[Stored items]
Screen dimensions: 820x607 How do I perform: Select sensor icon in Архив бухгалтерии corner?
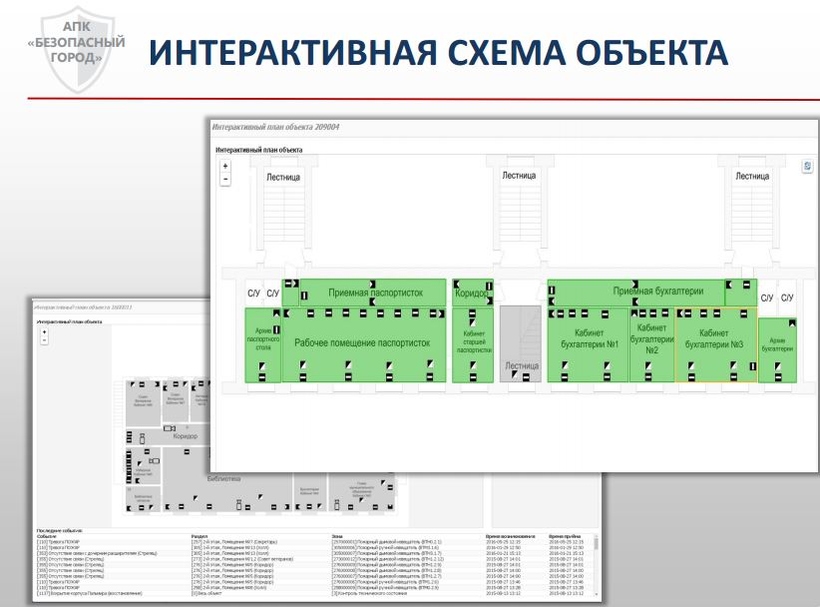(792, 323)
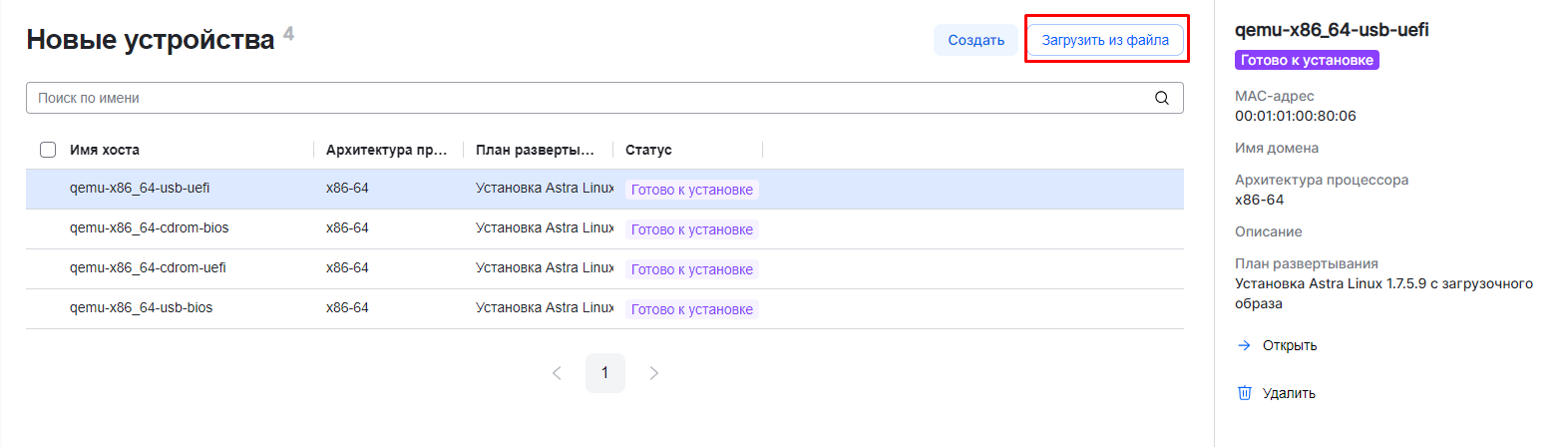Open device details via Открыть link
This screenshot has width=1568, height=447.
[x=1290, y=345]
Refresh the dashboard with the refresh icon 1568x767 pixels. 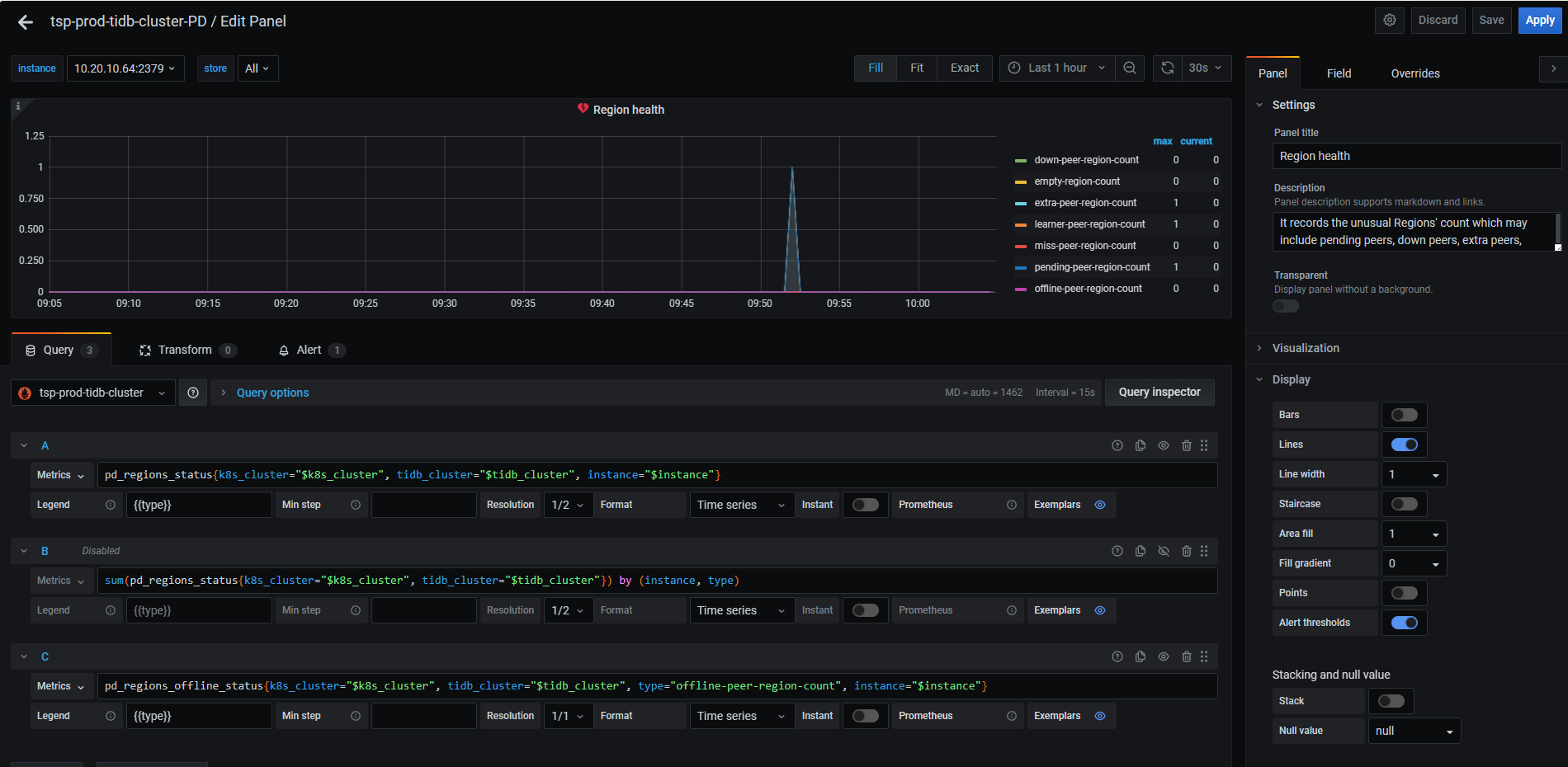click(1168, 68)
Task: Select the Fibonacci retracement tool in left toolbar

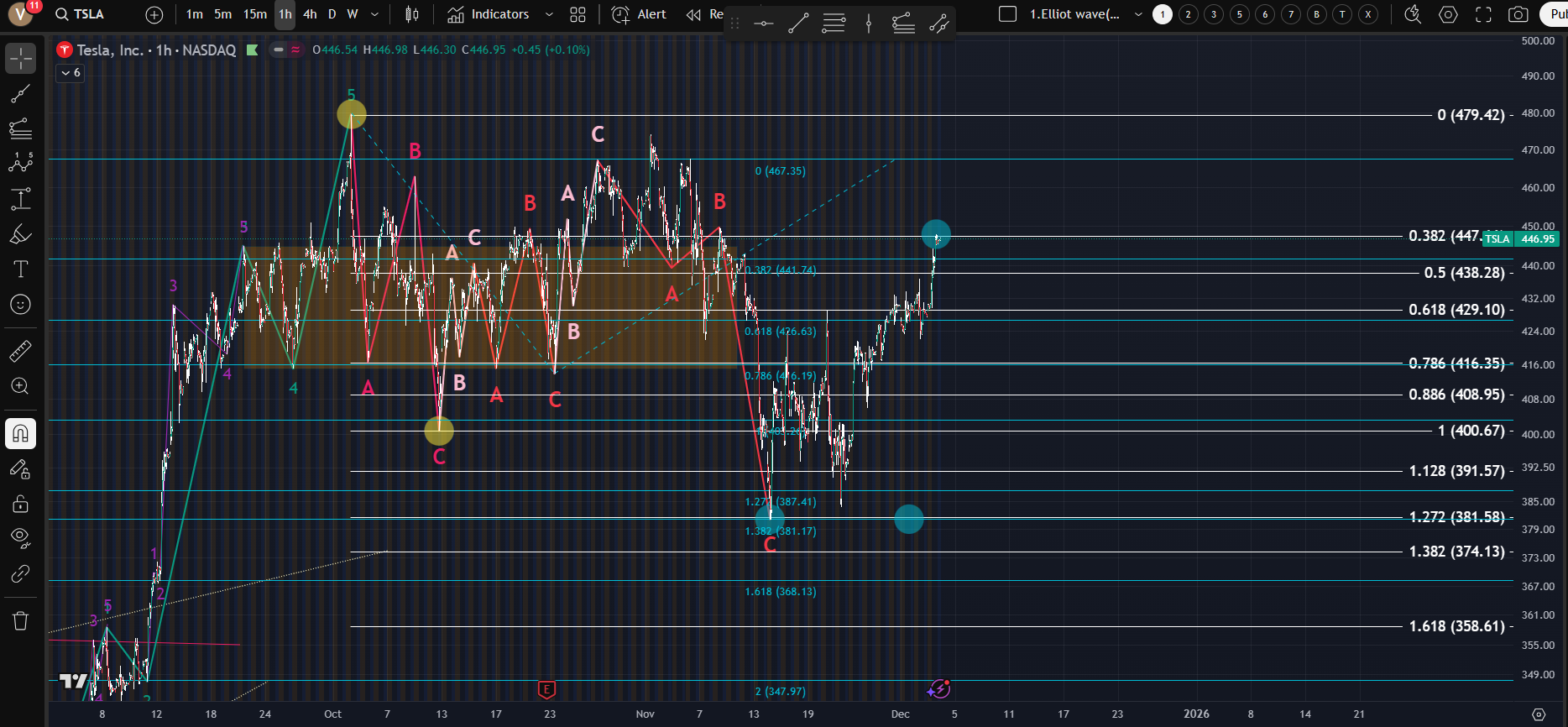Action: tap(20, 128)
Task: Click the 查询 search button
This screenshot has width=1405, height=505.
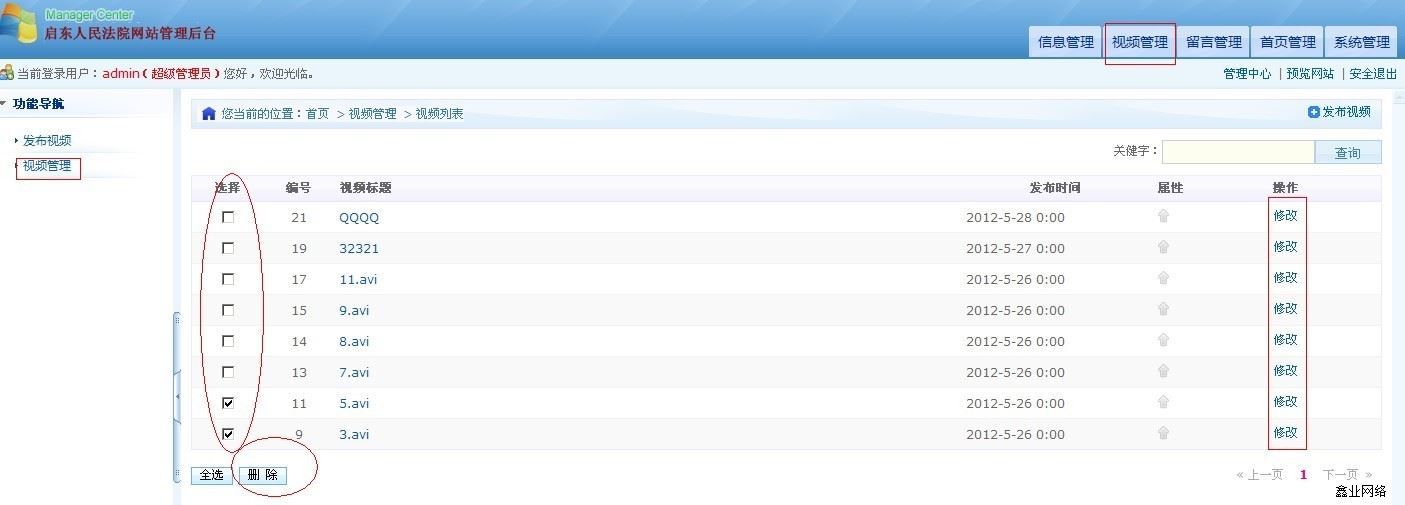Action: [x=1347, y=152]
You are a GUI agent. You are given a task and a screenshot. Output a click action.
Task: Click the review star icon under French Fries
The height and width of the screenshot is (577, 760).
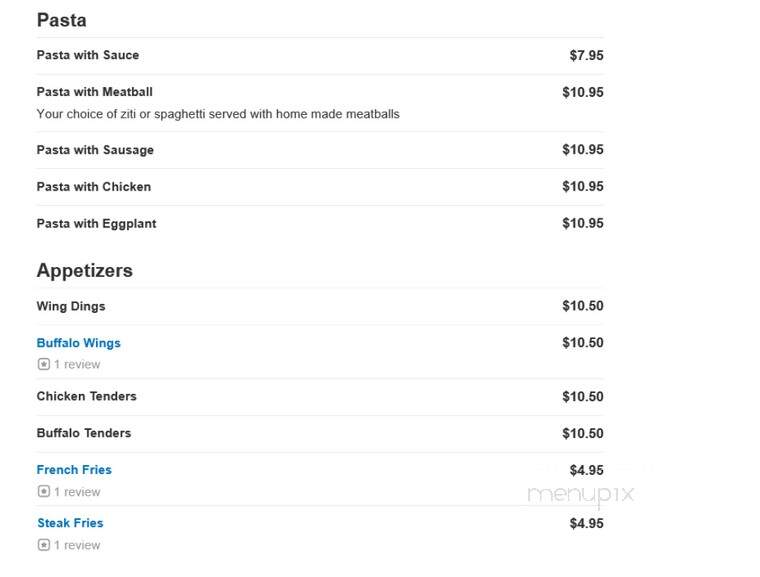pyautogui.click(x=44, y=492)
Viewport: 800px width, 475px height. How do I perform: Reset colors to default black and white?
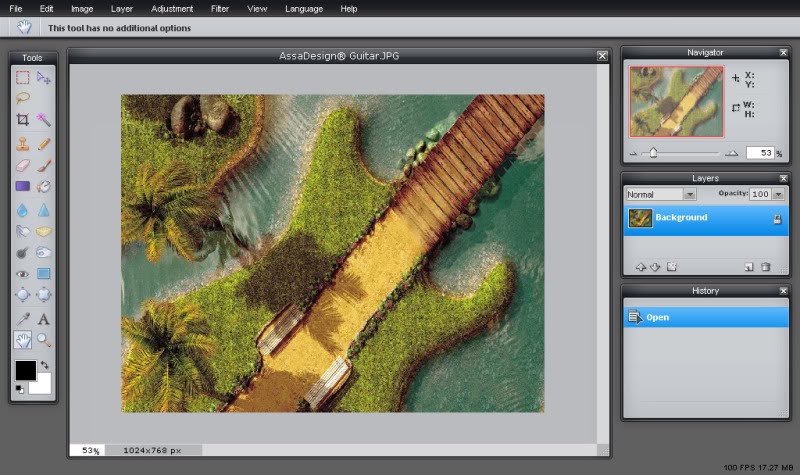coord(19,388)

Activity
The lines from the one containing "This screenshot has width=1405, height=505." through the last line above are to be repeated exactly, and only those. Any pictures must be left out.

Response for this exercise
This screenshot has width=1405, height=505.
Action: [x=1347, y=152]
You are a GUI agent. You are given a task and a screenshot. Output a click action.
Task: Click the review star icon under French Fries
The height and width of the screenshot is (577, 760).
pyautogui.click(x=44, y=492)
Viewport: 800px width, 475px height. How do I perform: Reset colors to default black and white?
coord(19,388)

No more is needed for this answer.